Tehran had no reason to expect Russian Pantsir, S-300 or S-400 air defense missiles to begin knocking out the Israeli aircraft targeting Iranian military sites in Syria. Some analysts reported that Iran was disappointed by the silence of the Russian systems when, according to Syrian sources, Israeli aircraft from Lebanese air space struck locations, in the Hama region early Saturday, April 13.
DEBKAfile’s military and intelligence sources reveal that the Russians were quietly strengthened in their three-year policy of non-interference by a message from President Donald Trump to President Vladimir Putin through back-channels. Putin was warned to continue to turn a blind eye to Israeli raids on Iranian targets in Syria. The message implied that the Israeli Air Force was for the first time operating under an American aerial umbrella.
Prime Minister Binyamin Netanyahu knew about the Trump message before he sat down with Putin in the Kremlin on April 4. He was there to adapt the military coordination arrangements between Israel and Russia to the relocation of Iranian command enters and stores from Damascus to Aleppo.
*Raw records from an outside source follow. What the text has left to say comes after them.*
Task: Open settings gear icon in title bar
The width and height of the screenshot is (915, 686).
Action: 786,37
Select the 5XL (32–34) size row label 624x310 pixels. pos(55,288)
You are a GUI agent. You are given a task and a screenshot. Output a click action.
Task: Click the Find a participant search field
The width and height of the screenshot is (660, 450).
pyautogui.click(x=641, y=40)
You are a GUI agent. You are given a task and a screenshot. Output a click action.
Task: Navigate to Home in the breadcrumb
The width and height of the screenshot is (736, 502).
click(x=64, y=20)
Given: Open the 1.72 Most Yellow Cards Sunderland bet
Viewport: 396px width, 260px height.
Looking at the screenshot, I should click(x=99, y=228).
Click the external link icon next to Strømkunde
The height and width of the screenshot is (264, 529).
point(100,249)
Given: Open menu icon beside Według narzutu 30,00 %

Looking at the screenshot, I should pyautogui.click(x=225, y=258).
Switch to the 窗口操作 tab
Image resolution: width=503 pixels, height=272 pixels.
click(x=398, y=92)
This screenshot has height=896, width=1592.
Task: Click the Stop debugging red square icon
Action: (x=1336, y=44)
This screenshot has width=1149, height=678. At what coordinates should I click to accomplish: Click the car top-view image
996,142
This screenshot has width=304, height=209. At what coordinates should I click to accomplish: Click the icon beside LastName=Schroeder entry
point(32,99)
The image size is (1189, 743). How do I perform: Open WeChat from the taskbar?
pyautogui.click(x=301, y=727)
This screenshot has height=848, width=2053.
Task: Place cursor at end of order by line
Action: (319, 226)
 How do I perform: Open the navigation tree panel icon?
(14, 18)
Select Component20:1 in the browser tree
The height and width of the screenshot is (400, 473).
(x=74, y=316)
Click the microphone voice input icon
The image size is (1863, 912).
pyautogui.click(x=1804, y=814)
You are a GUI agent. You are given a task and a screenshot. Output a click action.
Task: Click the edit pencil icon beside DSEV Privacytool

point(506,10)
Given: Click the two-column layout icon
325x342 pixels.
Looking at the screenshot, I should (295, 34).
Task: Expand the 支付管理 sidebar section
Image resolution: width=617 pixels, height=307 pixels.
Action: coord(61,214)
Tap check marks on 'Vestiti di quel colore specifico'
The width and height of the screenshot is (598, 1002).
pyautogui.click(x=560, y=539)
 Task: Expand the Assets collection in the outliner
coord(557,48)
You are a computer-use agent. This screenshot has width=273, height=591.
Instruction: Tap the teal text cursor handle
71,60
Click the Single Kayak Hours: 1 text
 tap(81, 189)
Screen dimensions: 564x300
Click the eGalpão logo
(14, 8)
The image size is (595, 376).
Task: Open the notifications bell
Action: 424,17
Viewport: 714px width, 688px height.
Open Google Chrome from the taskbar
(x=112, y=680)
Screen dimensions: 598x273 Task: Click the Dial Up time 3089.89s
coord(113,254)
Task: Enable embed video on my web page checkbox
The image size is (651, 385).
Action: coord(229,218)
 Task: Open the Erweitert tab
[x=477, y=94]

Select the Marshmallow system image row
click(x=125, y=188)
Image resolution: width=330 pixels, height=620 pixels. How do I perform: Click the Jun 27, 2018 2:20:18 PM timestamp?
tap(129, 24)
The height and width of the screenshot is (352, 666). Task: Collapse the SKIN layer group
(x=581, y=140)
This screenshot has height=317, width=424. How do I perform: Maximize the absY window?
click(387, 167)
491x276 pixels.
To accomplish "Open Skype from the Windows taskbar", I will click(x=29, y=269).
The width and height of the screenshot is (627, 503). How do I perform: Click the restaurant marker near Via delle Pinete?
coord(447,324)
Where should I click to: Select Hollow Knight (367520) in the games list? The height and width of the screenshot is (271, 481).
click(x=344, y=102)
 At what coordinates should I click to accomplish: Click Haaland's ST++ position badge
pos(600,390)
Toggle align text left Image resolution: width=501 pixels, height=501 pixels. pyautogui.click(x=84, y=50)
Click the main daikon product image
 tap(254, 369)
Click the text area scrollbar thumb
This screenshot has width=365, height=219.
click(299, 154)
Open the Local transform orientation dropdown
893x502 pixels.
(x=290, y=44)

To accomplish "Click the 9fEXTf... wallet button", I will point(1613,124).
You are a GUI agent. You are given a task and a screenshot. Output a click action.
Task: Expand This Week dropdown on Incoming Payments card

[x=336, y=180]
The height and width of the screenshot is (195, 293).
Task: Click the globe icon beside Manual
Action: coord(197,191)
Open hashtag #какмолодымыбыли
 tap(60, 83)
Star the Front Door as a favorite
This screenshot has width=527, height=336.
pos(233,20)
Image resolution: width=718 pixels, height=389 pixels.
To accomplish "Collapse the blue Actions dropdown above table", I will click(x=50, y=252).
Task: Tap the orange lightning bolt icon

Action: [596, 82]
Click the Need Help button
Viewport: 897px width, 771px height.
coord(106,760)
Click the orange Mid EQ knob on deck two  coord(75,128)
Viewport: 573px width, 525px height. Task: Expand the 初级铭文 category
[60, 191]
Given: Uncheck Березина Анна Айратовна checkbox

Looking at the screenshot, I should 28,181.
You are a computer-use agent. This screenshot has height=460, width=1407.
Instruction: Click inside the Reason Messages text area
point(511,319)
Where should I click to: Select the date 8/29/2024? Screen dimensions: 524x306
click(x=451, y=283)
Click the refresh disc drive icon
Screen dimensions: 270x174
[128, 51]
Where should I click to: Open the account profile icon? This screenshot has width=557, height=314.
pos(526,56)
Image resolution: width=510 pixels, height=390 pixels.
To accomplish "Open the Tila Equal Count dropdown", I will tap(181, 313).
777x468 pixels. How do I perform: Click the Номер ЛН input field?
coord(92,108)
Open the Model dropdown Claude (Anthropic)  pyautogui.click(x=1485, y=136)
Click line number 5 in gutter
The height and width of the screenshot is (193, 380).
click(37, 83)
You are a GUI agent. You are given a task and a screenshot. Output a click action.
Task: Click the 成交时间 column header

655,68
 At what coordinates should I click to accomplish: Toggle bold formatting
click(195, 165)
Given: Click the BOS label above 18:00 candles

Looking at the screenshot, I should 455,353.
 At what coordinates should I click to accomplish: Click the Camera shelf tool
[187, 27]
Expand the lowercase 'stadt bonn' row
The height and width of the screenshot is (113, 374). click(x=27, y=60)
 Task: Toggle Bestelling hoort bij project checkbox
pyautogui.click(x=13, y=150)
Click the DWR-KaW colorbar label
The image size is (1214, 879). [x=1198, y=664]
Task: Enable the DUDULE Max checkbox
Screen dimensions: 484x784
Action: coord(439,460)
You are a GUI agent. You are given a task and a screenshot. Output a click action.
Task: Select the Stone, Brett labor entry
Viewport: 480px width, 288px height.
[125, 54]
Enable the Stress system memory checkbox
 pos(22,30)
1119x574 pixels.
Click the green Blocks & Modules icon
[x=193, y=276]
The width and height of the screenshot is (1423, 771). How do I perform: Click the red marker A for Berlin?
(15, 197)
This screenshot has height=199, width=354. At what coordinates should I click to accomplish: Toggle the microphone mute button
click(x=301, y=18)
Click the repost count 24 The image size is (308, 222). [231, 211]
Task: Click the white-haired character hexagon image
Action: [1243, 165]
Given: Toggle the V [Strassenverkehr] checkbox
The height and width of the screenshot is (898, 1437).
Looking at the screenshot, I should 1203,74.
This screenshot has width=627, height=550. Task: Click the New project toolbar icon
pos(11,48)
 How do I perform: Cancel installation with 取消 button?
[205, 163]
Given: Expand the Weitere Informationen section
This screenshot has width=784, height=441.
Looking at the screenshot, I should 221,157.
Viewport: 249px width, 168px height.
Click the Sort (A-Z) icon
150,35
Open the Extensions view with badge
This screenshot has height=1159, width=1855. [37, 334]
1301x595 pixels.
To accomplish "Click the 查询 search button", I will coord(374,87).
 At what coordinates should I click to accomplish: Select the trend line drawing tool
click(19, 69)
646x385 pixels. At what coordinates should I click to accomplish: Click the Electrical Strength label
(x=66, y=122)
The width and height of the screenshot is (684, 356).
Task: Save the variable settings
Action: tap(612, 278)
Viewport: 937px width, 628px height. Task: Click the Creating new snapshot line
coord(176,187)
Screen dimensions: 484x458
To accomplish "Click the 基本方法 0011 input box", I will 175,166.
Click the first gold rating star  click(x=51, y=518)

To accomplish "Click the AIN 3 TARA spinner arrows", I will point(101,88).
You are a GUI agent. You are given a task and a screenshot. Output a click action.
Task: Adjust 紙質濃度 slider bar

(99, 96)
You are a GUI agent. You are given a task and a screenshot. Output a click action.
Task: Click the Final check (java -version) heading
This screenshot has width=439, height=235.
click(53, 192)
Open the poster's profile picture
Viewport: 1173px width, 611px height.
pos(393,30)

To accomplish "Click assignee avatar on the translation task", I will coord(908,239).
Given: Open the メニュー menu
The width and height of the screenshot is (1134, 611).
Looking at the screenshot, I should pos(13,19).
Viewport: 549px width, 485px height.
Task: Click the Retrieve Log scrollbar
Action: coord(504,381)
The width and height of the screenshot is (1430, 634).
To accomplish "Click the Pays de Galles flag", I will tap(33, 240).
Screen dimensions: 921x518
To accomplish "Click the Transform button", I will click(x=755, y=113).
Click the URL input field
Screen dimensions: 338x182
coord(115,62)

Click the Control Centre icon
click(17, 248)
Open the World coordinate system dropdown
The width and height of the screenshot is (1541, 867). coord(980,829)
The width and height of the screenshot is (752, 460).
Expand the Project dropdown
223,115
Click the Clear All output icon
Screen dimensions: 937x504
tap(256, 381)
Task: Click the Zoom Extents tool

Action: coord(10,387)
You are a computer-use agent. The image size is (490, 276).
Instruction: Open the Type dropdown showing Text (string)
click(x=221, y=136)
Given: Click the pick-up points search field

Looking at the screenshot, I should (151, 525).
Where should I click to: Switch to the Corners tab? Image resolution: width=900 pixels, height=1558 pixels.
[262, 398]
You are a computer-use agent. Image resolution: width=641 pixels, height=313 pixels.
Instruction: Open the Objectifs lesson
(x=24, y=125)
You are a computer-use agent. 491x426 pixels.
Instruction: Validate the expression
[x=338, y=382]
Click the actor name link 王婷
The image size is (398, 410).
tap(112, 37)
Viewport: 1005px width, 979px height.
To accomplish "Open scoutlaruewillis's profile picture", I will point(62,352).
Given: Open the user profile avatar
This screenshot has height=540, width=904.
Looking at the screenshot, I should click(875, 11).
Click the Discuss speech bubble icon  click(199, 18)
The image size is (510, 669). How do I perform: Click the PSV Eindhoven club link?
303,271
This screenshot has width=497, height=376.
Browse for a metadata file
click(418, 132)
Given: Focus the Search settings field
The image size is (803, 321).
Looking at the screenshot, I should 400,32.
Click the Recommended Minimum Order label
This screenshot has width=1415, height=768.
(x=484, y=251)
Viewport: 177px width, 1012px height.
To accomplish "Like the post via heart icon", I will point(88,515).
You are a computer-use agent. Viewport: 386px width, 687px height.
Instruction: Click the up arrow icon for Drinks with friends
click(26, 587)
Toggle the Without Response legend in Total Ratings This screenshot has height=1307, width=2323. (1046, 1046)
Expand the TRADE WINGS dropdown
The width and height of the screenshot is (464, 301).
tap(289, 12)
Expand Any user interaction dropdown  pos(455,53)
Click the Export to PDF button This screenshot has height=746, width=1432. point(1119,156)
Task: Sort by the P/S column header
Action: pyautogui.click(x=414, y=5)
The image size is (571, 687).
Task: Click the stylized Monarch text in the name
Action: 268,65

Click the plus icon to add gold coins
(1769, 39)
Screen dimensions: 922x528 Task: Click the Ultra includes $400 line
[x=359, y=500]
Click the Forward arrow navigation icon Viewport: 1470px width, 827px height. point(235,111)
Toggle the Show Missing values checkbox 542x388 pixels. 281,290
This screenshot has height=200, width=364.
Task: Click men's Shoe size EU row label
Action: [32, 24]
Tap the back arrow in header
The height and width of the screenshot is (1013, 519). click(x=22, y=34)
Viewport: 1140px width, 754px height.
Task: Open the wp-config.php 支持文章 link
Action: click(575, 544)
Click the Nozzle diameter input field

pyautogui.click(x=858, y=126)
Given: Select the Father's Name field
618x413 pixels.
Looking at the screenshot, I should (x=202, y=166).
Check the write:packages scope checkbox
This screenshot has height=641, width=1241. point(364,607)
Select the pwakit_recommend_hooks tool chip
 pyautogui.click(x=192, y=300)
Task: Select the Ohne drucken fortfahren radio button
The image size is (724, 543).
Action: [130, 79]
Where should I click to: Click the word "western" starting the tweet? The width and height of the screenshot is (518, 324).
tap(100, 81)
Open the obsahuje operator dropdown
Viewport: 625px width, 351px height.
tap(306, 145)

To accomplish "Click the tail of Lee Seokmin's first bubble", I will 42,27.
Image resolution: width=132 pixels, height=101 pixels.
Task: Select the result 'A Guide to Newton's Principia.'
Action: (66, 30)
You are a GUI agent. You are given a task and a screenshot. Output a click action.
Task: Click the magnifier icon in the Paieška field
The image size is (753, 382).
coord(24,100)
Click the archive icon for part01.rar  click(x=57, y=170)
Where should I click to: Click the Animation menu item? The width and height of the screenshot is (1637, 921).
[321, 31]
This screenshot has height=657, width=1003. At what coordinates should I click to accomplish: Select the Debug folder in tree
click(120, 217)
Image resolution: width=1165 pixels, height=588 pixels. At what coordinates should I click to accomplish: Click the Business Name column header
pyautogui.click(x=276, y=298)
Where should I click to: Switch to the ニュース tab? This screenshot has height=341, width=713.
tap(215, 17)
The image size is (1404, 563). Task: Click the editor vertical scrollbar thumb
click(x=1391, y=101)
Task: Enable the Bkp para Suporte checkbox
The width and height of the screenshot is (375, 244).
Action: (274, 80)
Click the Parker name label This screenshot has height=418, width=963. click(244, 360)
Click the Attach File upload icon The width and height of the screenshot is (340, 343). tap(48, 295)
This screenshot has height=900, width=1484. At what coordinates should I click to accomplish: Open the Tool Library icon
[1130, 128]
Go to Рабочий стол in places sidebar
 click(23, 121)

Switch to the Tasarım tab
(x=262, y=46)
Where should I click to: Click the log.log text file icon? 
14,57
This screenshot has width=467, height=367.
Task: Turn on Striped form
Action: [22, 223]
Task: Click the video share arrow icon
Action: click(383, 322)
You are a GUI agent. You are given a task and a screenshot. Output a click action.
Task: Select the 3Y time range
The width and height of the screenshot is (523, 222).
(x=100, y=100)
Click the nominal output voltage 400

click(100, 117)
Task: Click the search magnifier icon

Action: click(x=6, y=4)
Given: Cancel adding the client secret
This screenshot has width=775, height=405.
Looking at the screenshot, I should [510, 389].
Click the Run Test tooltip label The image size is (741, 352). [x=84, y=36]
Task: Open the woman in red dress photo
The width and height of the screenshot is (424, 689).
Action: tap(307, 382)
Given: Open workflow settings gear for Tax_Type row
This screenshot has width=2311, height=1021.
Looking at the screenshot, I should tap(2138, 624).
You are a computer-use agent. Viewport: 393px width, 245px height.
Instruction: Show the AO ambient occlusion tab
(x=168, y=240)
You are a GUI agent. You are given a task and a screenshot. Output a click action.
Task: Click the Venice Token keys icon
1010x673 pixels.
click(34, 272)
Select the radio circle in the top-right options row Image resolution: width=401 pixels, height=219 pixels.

The Israeli Air Force targeted the new locations for the first time on Feb. 27.
The US guarantee of aerial support was first arranged at the end of 2018 between US Secretary of State Mike Pompeo and Netanyahu in his dual role as defense minister. But only now was it brought to the attention of the Russian president.
Had the prime minister gone public on this deal before the April 9 general election, he would have been accused of inappropriately boosting his Likud party’s prospects. For that reason, Netanyahu and Putin abstained from going into specifics of the new arrangements when they met, having earlier covered them discreetly in their phone conversation a few days before their meeting.
Russian Defense Minister Sergei Shoigu and his staff were conspicuously absent from the Israeli leader’s Moscow talks on April 4. They were demonstrating the reservations they have about American intervention in the bilateral Russian-Israeli understandings over the IAF’s targeting of military assets and arms shipments in Syria. As of now, the Russian military in Syria is barred from interfering in Israel’s anti-Iran offensive by the threat of American reprisals. At the same time, neither Washington nor Moscow is keen on a military flare-up occurring in Syria, certainly not one involving the Iranian military or its allied Shiite militias, especially Hizballah.
The Iranians were furious when the Russian military made no move to defend their sites against Israel’s latest attack on the military facilities they share with the Syrians in and around Masyaf in the western Hama province. Syrian State media reported that several buildings were destroyed, including a military academy, and that Syrian air defenses shot down some of the Israeli missiles. Syrian opposition sources cited three Israeli targets and 17 casualties, including deaths, but it was not immediately clear whether they were Syrian or pro-Iranian militia fighters. DEBKAfile adds that one of the targets was a factory for upgrading the precision of surface missiles supplied by Iran to Hizballah.